Instructions for the task: Restate every entry word for word.

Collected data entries
[Start of Attachment]
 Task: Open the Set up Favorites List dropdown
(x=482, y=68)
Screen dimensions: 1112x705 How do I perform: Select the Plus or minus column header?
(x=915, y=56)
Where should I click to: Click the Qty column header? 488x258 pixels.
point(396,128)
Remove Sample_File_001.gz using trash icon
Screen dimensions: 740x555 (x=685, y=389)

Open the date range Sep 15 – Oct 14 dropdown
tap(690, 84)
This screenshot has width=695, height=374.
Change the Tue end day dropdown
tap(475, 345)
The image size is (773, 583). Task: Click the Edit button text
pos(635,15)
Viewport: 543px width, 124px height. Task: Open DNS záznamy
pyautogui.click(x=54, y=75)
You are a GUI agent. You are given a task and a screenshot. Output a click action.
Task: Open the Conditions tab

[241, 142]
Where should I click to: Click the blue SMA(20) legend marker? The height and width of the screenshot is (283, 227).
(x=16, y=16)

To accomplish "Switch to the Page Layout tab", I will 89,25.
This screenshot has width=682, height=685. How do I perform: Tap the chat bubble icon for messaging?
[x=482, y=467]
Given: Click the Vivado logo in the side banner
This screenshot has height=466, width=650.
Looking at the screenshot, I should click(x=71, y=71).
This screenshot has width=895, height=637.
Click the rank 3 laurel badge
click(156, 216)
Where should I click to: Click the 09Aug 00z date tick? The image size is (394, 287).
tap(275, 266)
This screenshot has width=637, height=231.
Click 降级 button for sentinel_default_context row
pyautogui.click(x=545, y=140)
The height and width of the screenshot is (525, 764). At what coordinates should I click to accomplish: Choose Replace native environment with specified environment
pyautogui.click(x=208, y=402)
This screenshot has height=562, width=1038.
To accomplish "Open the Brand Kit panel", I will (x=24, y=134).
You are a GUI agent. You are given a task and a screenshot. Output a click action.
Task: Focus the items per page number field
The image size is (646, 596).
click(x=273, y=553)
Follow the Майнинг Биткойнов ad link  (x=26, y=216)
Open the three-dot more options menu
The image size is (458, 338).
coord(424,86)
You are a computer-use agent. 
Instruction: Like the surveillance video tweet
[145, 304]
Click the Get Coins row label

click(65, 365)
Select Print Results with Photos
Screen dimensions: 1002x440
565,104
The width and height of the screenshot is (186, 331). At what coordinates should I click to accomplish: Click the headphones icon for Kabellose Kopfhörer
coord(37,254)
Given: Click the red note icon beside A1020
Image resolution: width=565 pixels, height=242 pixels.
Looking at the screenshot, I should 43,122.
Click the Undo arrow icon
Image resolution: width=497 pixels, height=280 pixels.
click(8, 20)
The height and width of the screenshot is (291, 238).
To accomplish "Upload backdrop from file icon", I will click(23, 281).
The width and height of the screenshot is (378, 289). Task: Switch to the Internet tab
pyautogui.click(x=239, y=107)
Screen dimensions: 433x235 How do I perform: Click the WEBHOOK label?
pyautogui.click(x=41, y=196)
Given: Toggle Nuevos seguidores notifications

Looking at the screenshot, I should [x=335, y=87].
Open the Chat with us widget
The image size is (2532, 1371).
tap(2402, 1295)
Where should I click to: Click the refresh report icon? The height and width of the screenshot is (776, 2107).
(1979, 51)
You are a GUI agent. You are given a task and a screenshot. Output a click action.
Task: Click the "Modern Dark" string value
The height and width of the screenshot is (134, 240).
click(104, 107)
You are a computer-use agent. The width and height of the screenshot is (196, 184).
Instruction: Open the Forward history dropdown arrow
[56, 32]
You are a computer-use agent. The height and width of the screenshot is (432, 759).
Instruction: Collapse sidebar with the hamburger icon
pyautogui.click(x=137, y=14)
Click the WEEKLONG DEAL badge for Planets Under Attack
[End of Attachment]
Expected output:
 Task: Open the Set up Favorites List dropdown
(x=482, y=68)
Screen dimensions: 1112x705 How do I perform: Select the Plus or minus column header?
(x=915, y=56)
Where should I click to: Click the Qty column header? 488x258 pixels.
point(396,128)
Remove Sample_File_001.gz using trash icon
Screen dimensions: 740x555 (x=685, y=389)

Open the date range Sep 15 – Oct 14 dropdown
tap(690, 84)
This screenshot has width=695, height=374.
Change the Tue end day dropdown
tap(475, 345)
The image size is (773, 583). Task: Click the Edit button text
pos(635,15)
Viewport: 543px width, 124px height. Task: Open DNS záznamy
pyautogui.click(x=54, y=75)
You are a GUI agent. You are given a task and a screenshot. Output a click action.
Task: Open the Conditions tab

[241, 142]
Where should I click to: Click the blue SMA(20) legend marker? The height and width of the screenshot is (283, 227).
(x=16, y=16)

To accomplish "Switch to the Page Layout tab", I will 89,25.
This screenshot has width=682, height=685. How do I perform: Tap the chat bubble icon for messaging?
[x=482, y=467]
Given: Click the Vivado logo in the side banner
This screenshot has height=466, width=650.
Looking at the screenshot, I should click(x=71, y=71).
This screenshot has width=895, height=637.
Click the rank 3 laurel badge
click(156, 216)
Where should I click to: Click the 09Aug 00z date tick? The image size is (394, 287).
tap(275, 266)
This screenshot has width=637, height=231.
Click 降级 button for sentinel_default_context row
pyautogui.click(x=545, y=140)
The height and width of the screenshot is (525, 764). At what coordinates should I click to accomplish: Choose Replace native environment with specified environment
pyautogui.click(x=208, y=402)
This screenshot has height=562, width=1038.
To accomplish "Open the Brand Kit panel", I will (x=24, y=134).
You are a GUI agent. You are given a task and a screenshot. Output a click action.
Task: Focus the items per page number field
The image size is (646, 596).
click(x=273, y=553)
Follow the Майнинг Биткойнов ad link  (x=26, y=216)
Open the three-dot more options menu
The image size is (458, 338).
coord(424,86)
You are a computer-use agent. 
Instruction: Like the surveillance video tweet
[145, 304]
Click the Get Coins row label

click(65, 365)
Select Print Results with Photos
Screen dimensions: 1002x440
565,104
The width and height of the screenshot is (186, 331). At what coordinates should I click to accomplish: Click the headphones icon for Kabellose Kopfhörer
coord(37,254)
Given: Click the red note icon beside A1020
Image resolution: width=565 pixels, height=242 pixels.
Looking at the screenshot, I should 43,122.
Click the Undo arrow icon
Image resolution: width=497 pixels, height=280 pixels.
click(8, 20)
The height and width of the screenshot is (291, 238).
To accomplish "Upload backdrop from file icon", I will click(23, 281).
The width and height of the screenshot is (378, 289). Task: Switch to the Internet tab
pyautogui.click(x=239, y=107)
Screen dimensions: 433x235 How do I perform: Click the WEBHOOK label?
pyautogui.click(x=41, y=196)
Given: Toggle Nuevos seguidores notifications

Looking at the screenshot, I should [x=335, y=87].
Open the Chat with us widget
The image size is (2532, 1371).
tap(2402, 1295)
Where should I click to: Click the refresh report icon? The height and width of the screenshot is (776, 2107).
(1979, 51)
You are a GUI agent. You are given a task and a screenshot. Output a click action.
Task: Click the "Modern Dark" string value
The height and width of the screenshot is (134, 240).
click(104, 107)
You are a computer-use agent. The width and height of the screenshot is (196, 184).
Instruction: Open the Forward history dropdown arrow
[56, 32]
You are a computer-use agent. The height and width of the screenshot is (432, 759).
Instruction: Collapse sidebar with the hamburger icon
pyautogui.click(x=137, y=14)
Click the WEEKLONG DEAL badge for Planets Under Attack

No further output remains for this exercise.